Reinforcement learning is learning what to do — how to map situations to actions—so as to maximize a numerical reward signal.
The learner is not told which actions to take, but instead must discover which actions yield the most reward by trying them.
— Page 1, Reinforcement Learning: An Introduction, 2nd edition, 2018.
The use of an environment means that there is no fixed training dataset, rather a goal or set of goals that an agent is required to achieve, actions they may perform, and feedback about performance toward the goal.
Some machine learning algorithms do not just experience a fixed dataset.
For example, reinforcement learning algorithms interact with an environment, so there is a feedback loop between the learning system and its experiences.
— Page 105, Deep Learning, 2016.
It is similar to supervised learning in that the model has some response from which to learn, although the feedback may be delayed and statistically noisy, making it challenging for the agent or model to connect cause and effect.
An example of a reinforcement problem is playing a game where the agent has the goal of getting a high score and can make moves in the game and received feedback in terms of punishments or rewards.
In many complex domains, reinforcement learning is the only feasible way to train a program to perform at high levels.
For example, in game playing, it is very hard for a human to provide accurate and consistent evaluations of large numbers of positions, which would be needed to train an evaluation function directly from examples.
Instead, the program can be told when it has won or lost, and it can use this information to learn an evaluation function that gives reasonably accurate estimates of the probability of winning from any given position.
— Page 831, Artificial Intelligence: A Modern Approach, 3rd edition, 2015.
Impressive recent results include the use of reinforcement in Google’s AlphaGo in out-performing the world’s top Go player.
Some popular examples of reinforcement learning algorithms include Q-learning, temporal-difference learning, and deep reinforcement learning.
The lines between unsupervised and supervised learning is blurry, and there are many hybrid approaches that draw from each field of study.
In this section, we will take a closer look at some of the more common hybrid fields of study: semi-supervised, self-supervised, and multi-instance learning.
Semi-supervised learning is supervised learning where the training data contains very few labeled examples and a large number of unlabeled examples.
The goal of a semi-supervised learning model is to make effective use of all of the available data, not just the labelled data like in supervised learning.
In semi-supervised learning we are given a few labeled examples and must make what we can of a large collection of unlabeled examples.
Even the labels themselves may not be the oracular truths that we hope for.
— Page 695, Artificial Intelligence: A Modern Approach, 3rd edition, 2015.
Making effective use of unlabelled data may require the use of or inspiration from unsupervised methods such as clustering and density estimation.
Once groups or patterns are discovered, supervised methods or ideas from supervised learning may be used to label the unlabeled examples or apply labels to unlabeled representations later used for prediction.
Unsupervised learning can provide useful cues for how to group examples in representation space.
Examples that cluster tightly in the input space should be mapped to similar representations.
— Page 243, Deep Learning, 2016.
It is common for many real-world supervised learning problems to be examples of semi-supervised learning problems given the expense or computational cost for labeling examples.
For example, classifying photographs requires a dataset of photographs that have already been labeled by human operators.
Many problems from the fields of computer vision (image data), natural language processing (text data), and automatic speech recognition (audio data) fall into this category and cannot be easily addressed using standard supervised learning methods.

*REQUESTS*.
• 1. List every page number cited in the excerpt's source attributions, in the order they appear.
• 2. Print a passage from the excerpt word for word, beginning at the words "In this section, we" and stopping after "in supervised learning.".
The lines that come after this have no connection to the excerpt.

*INFORMATION SUPPLIED*.
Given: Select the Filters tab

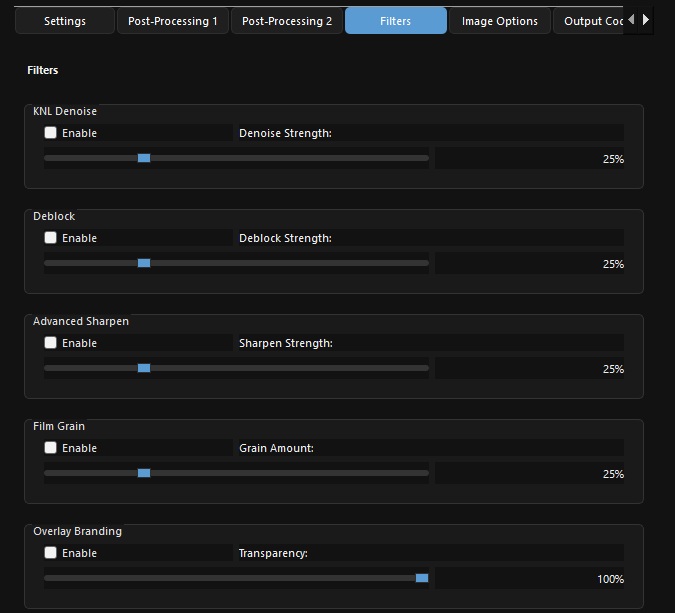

*ANSWERS BELOW*.
• 1. 1, 105, 831, 695, 243

• 2.
In this section, we will take a closer look at some of the more common hybrid fields of study: semi-supervised, self-supervised, and multi-instance learning.
Semi-supervised learning is supervised learning where the training data contains very few labeled examples and a large number of unlabeled examples.
The goal of a semi-supervised learning model is to make effective use of all of the available data, not just the labelled data like in supervised learning.